是冬

    刚见到强光的一瞬间,余醒有些精神恍惚,似乎是不太适应般地眯了眯眼,然后将两臂的衣袖往下扯了扯,从容地从里面走出去,好似从未经历过这些一般。

    开门的是余家用了几年的老佣人,她只负责将门打开,其余的就不会过问了,见余醒朝自己笑了笑,她也微微倾身便离开了。

    余醒看着这一切有些沉默,收了笑,走到客厅就看见余密城站在那里,她故作轻松道:“怎么,还来迎接我?”

    或许是无法理解她的心态,余密城皱眉道:“你这么开朗?”

    “见不得别人好是怎么?”余醒像是被他这话气笑了,故意走到他面前将他推开,若无其事地坐到沙发上,端起桌上的茶壶给自己倒了一杯茶水,好似闲暇地慢悠悠地品尝起来。

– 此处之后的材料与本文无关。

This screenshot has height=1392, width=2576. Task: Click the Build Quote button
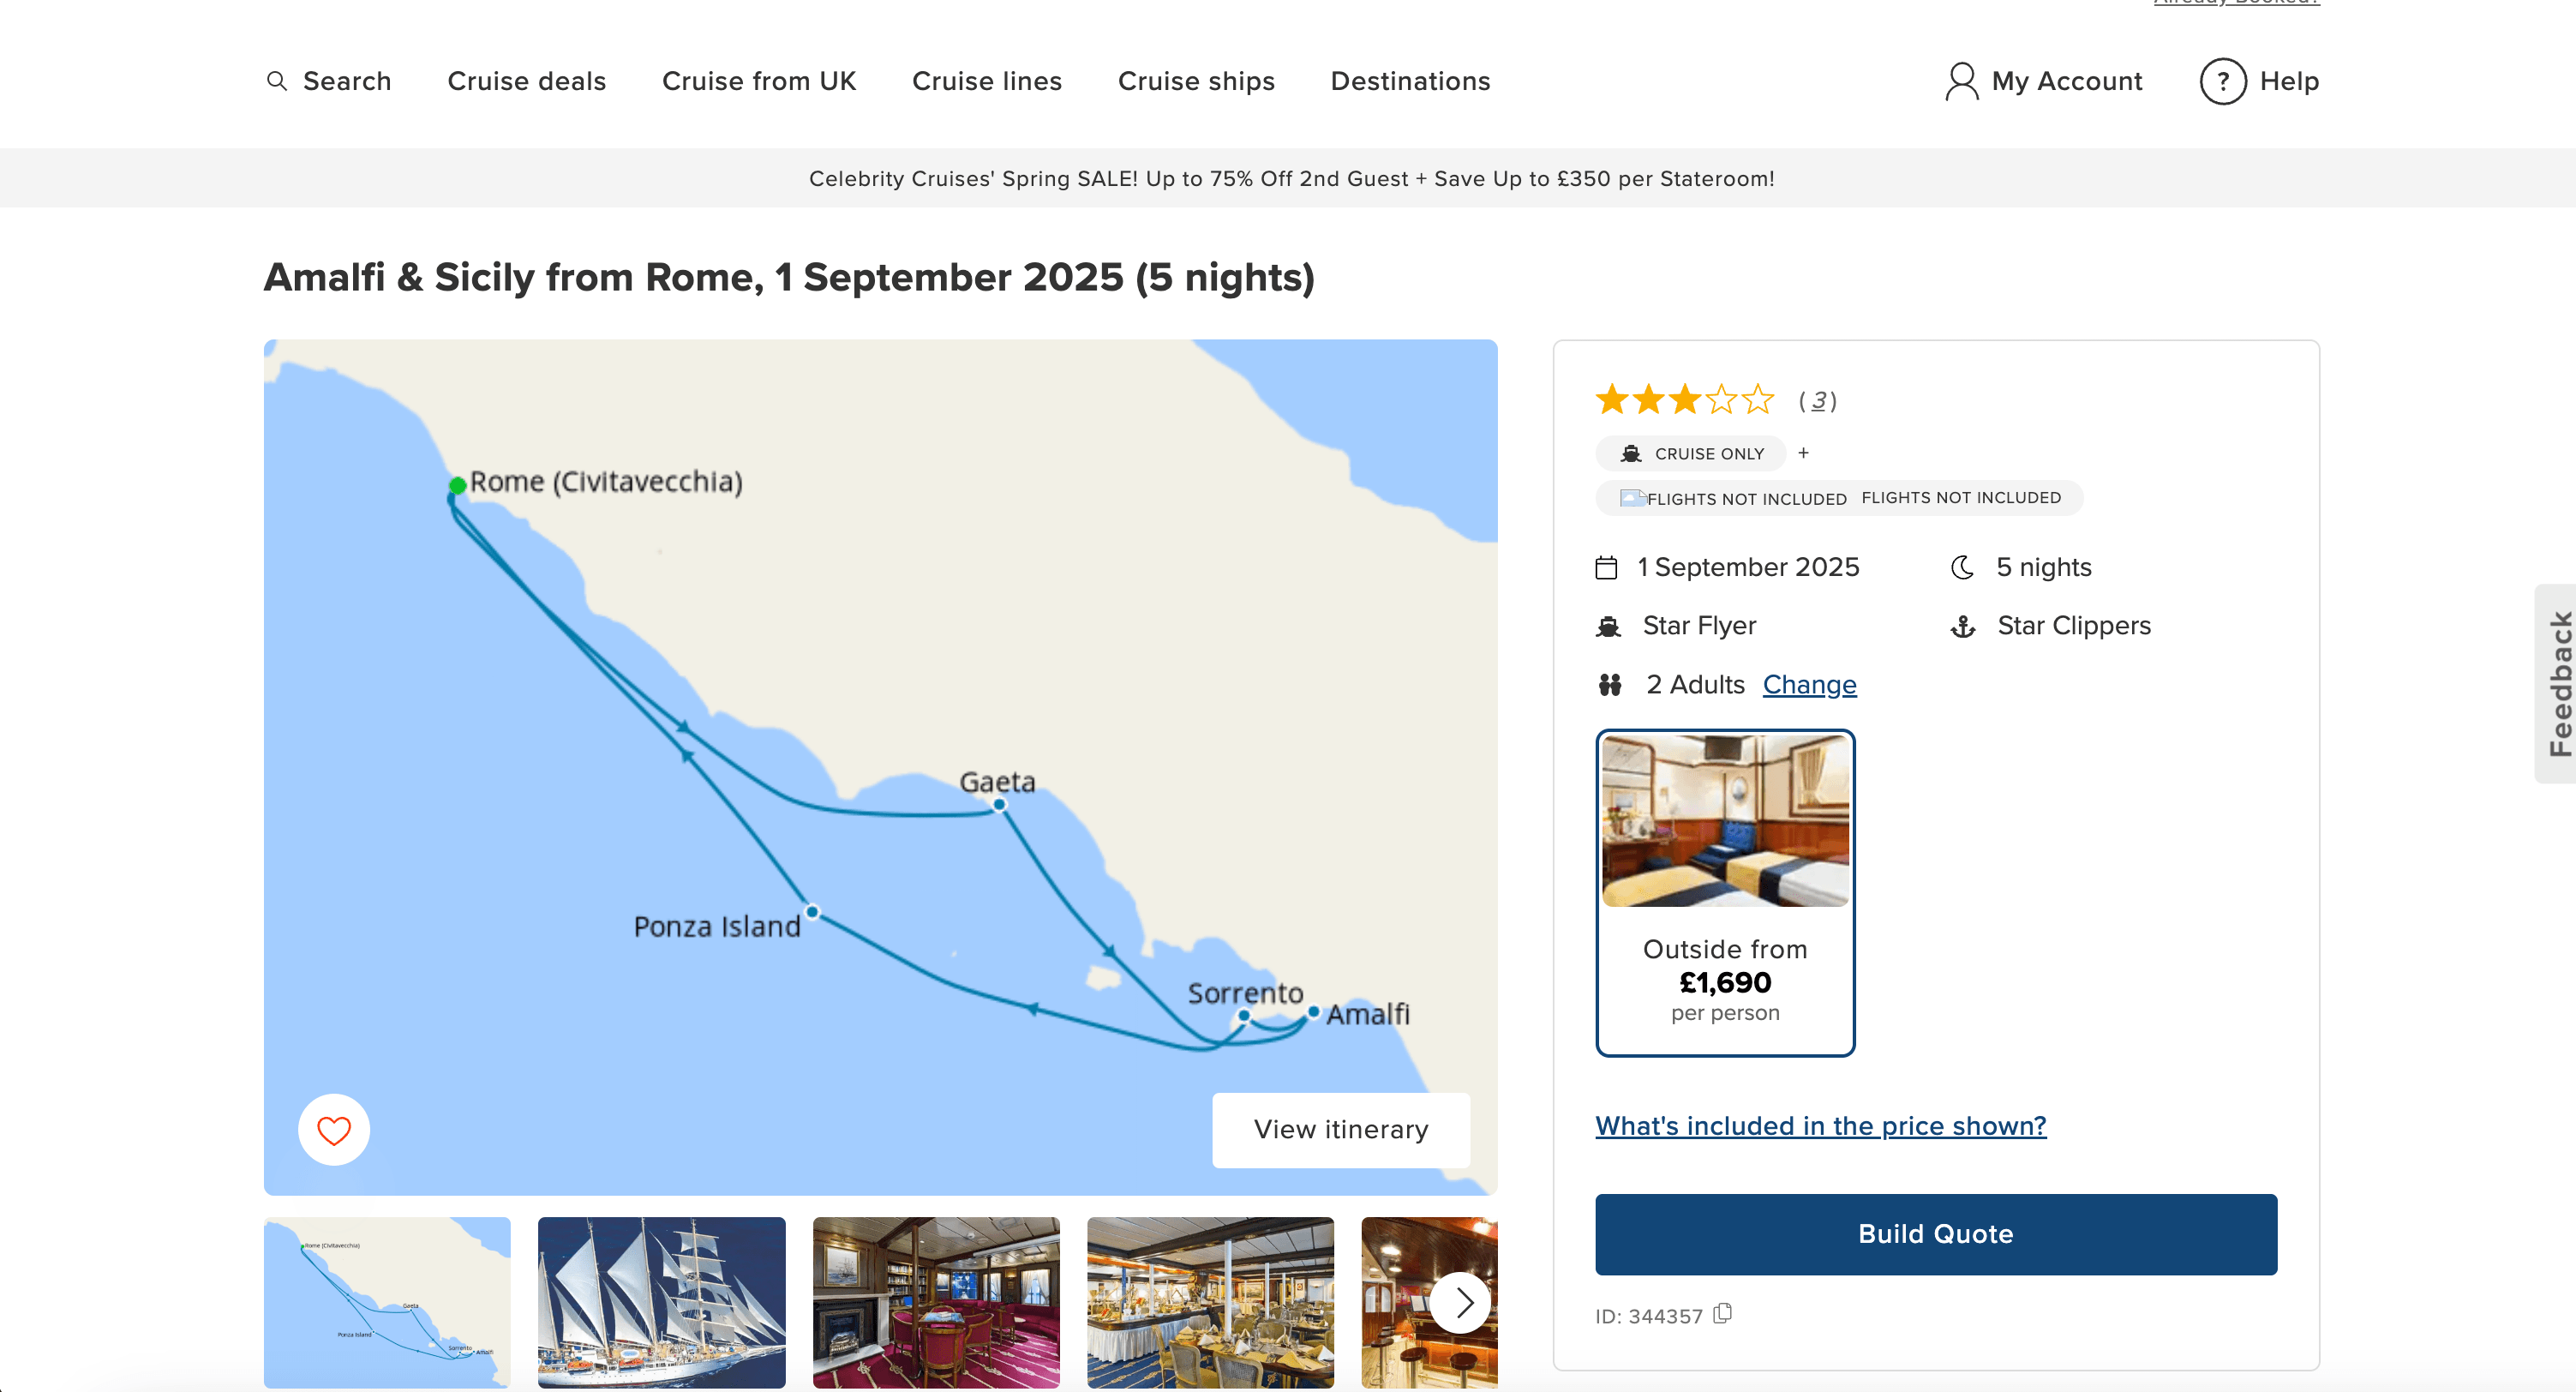1935,1234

    听见她还有兴趣和自己斗嘴,看样子确实是没太大问题的样子,余密城倒是放下心来,坐到旁边的沙发上,继续他的斜靠少爷模样。

    “你下午还去学校?”余密城半眯眼地问道。

    “我是学生,不是你这种社会人士,”余醒显然对他这种废话问题表示唾弃,随后似想到了什么,抬头看了一眼监控:“江女士会不会是知道了些什么。”

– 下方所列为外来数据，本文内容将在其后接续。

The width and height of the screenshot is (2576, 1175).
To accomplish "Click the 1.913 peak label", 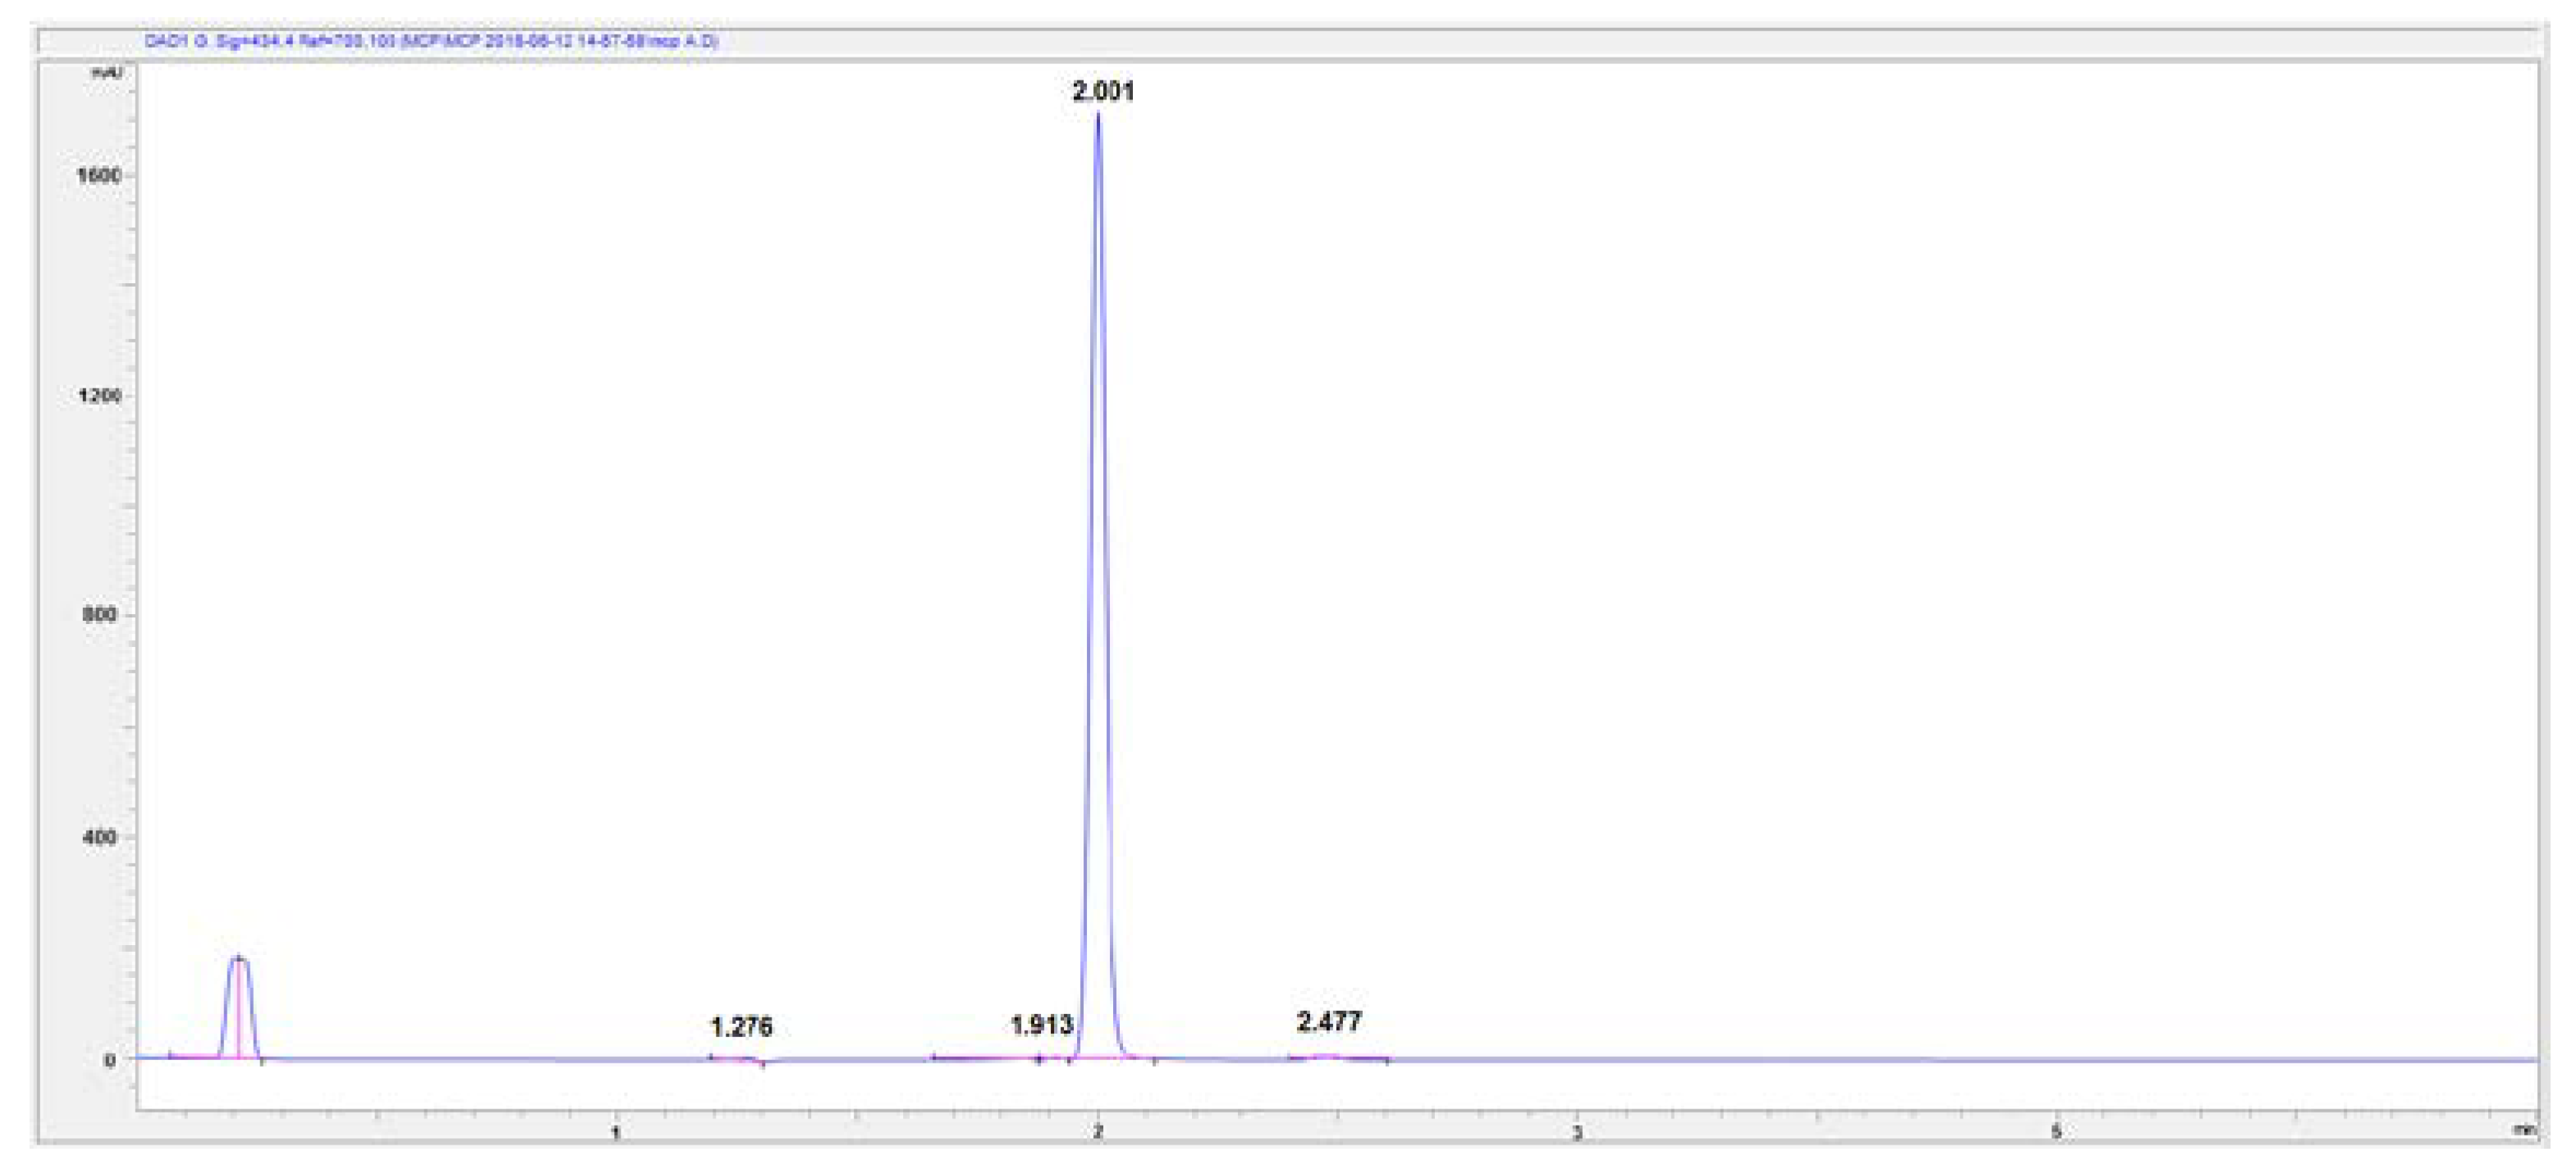I will [x=1041, y=1025].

    “我看不像,”此时听余醒这么一说,余密城还以为她是因为这个关的禁闭:“她前几天甚至还提出要和兴澄合作。”

    闻言,余醒冷哼一声,也不知嘲弄的是谁:“她还真是能屈能伸。”

    江女士将她关了整整一周,她走进校园时还有一些从未到过此地的不真实感,但这很快就被紧张的备考气氛给抛在脑后,明明上次月考还没过去一个月,期末考就接踵而至。

    因为早早结束了课程,余醒倒不至于跟不上进度,只是她总上课上着就开始发愣,她深知这不是学习的好前兆,但她总是自己沉迷又被自己惊醒得循环往复。

    她依旧没同林予海讲过话,近期两人的唯一一次交谈还是余醒去问题时不小心撞到了那人,她的家教使她下意识地道歉,可在看清是谁后,她只是忽然噤声,随后无言地离开。

    她能看见林予海想同自己说些什么,但是她什么都不想说。

    而情绪早就从之前遇见那人时会满心欢喜到如今的遮遮掩掩。

    他们班的值日是同桌两人一组,每天轮班,一学期每对同桌能轮个四五次,现如今就轮到余醒了。

    江女士不管这些,于是人人避之如蛇蝎的值日对余醒来说也算是乐趣。

    她新换的同桌是个乖乖女,额前没有一丝碎发,上课也从来不会讲话,每天余醒看见她的时候不是在写题就是在背书。

    虽然比较慢热,但人很好相处,余醒也不会太难为人家交流,两人相处下来也比较融洽。

    此时两人无声地将教室打扫完各说了句“再见”就回家了,四中有两道门,余醒不同她顺路,就一个人往前走。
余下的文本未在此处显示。